[Opening DATA SHOWN section]

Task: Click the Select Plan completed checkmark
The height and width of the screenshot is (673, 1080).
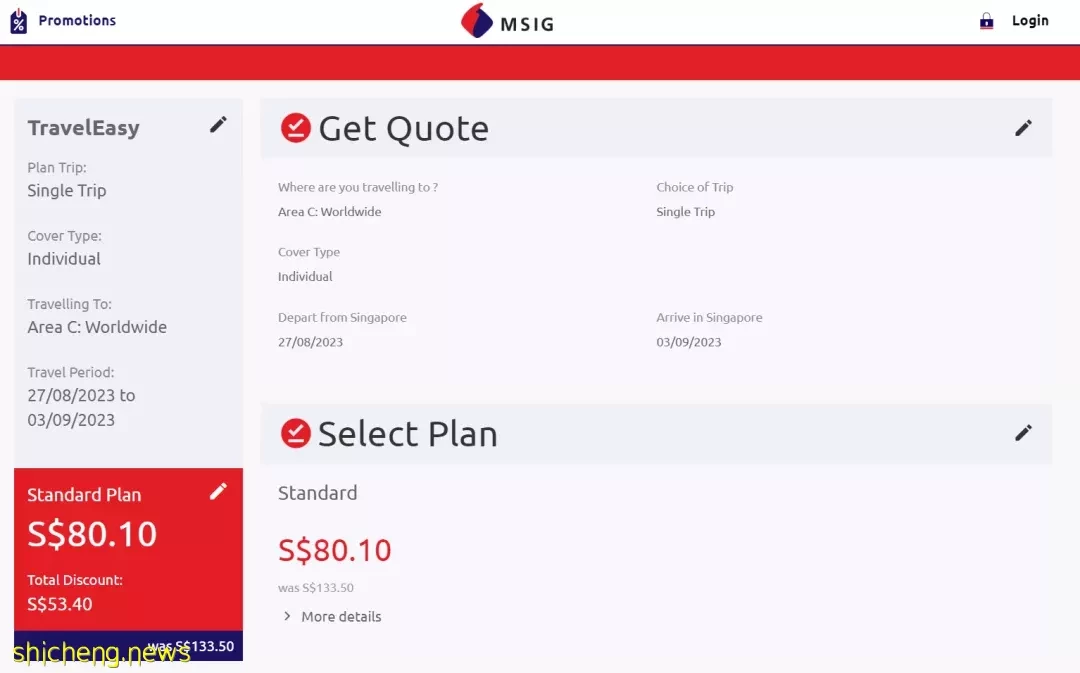Action: click(295, 433)
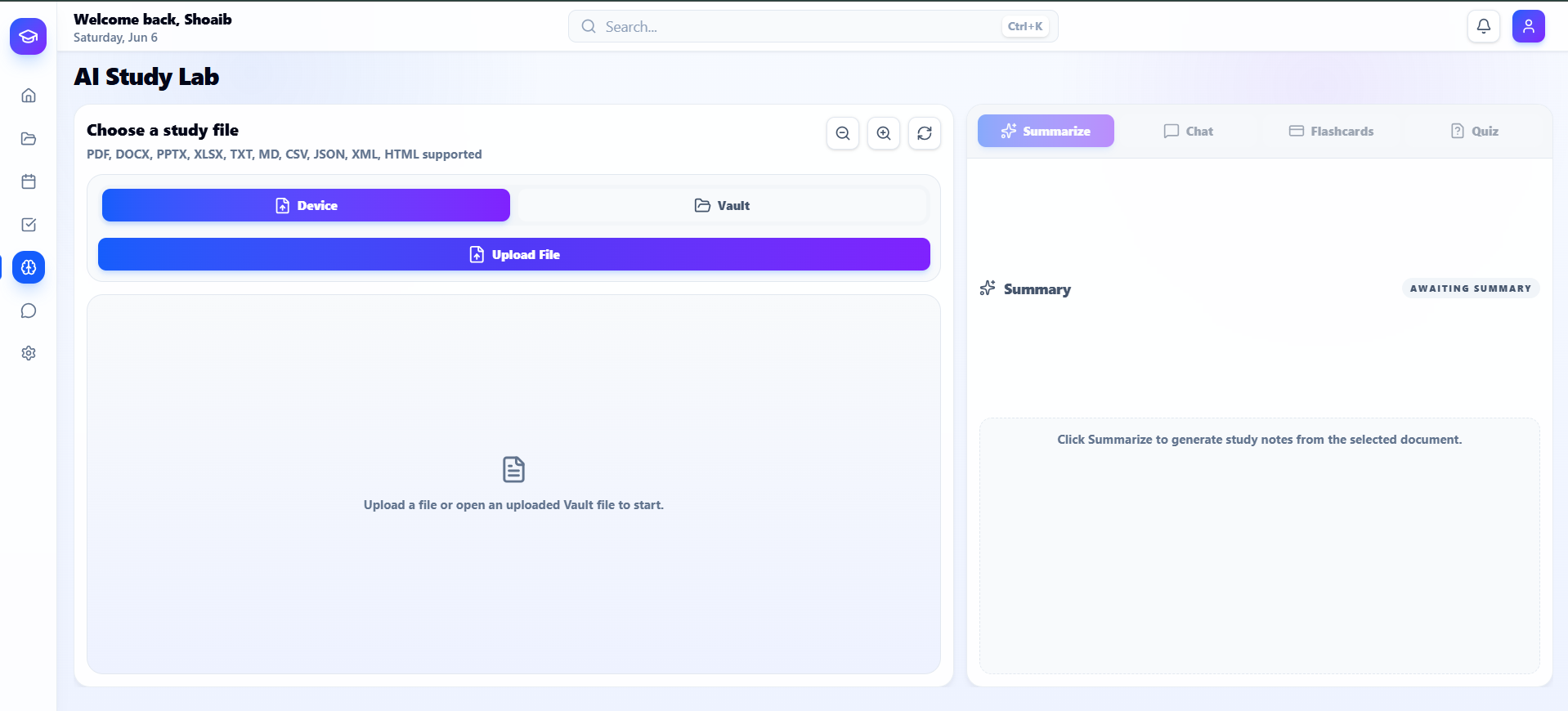The image size is (1568, 711).
Task: Click the Upload File button
Action: point(514,254)
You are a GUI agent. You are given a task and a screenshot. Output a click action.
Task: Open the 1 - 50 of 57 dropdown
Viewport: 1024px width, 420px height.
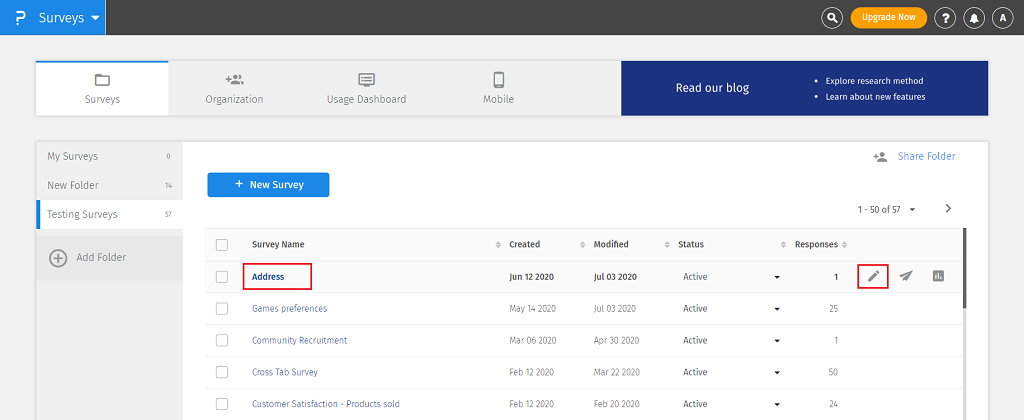[886, 210]
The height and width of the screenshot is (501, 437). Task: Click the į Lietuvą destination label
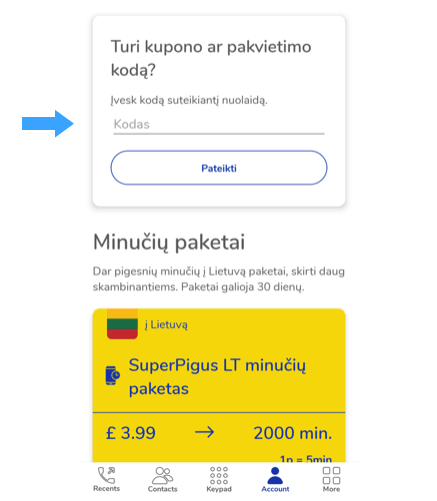166,324
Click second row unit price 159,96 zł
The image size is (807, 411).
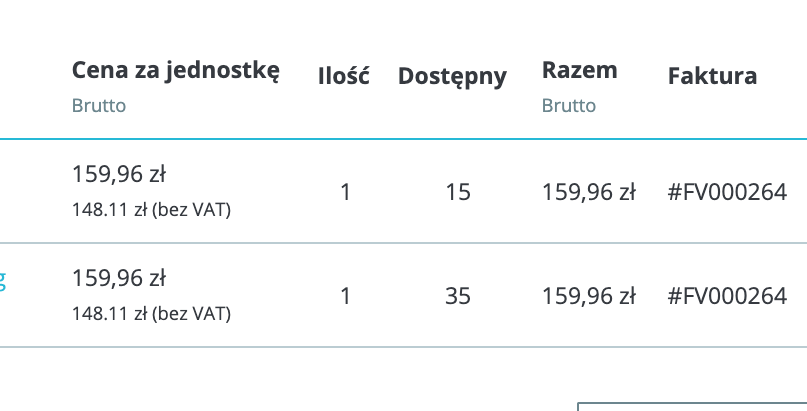(x=119, y=279)
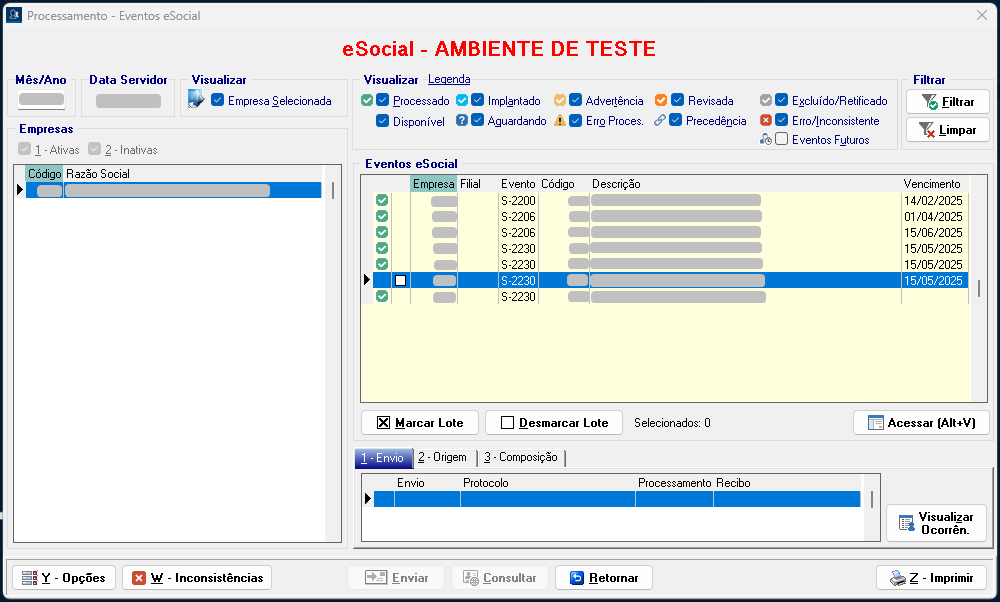Click the Aguardando question mark icon
Viewport: 1000px width, 602px height.
click(x=462, y=121)
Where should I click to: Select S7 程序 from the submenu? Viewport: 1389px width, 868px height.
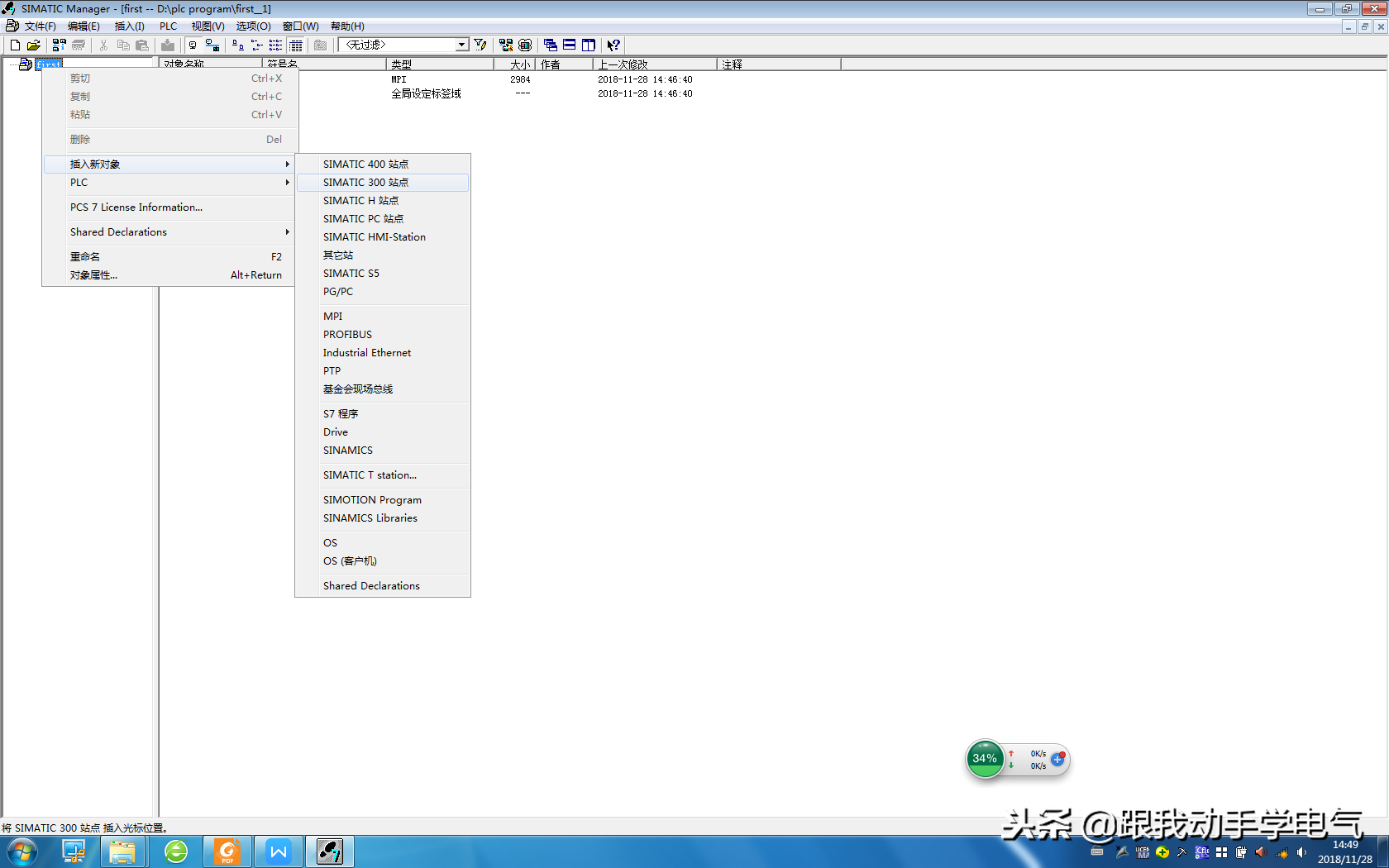coord(341,414)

[Closing DATA SHOWN section]

Nothing may be altered when you restate the records, but every picture must be dropped.

_ANSWER FOR THE TASK_
Task: Click the Select Plan completed checkmark
The height and width of the screenshot is (673, 1080).
Action: click(295, 433)
The image size is (1568, 711).
Task: Click the Upload File button
Action: point(514,254)
You are a GUI agent. You are given a task and a screenshot. Output a click action.
Task: Open the 1 - 50 of 57 dropdown
Viewport: 1024px width, 420px height.
[886, 210]
The height and width of the screenshot is (501, 437). Task: Click the į Lietuvą destination label
166,324
Click second row unit price 159,96 zł
The image size is (807, 411).
(x=119, y=279)
Click the Aguardando question mark icon
Viewport: 1000px width, 602px height.
click(x=462, y=121)
Where should I click to: Select S7 程序 from the submenu? Viewport: 1389px width, 868px height.
coord(341,414)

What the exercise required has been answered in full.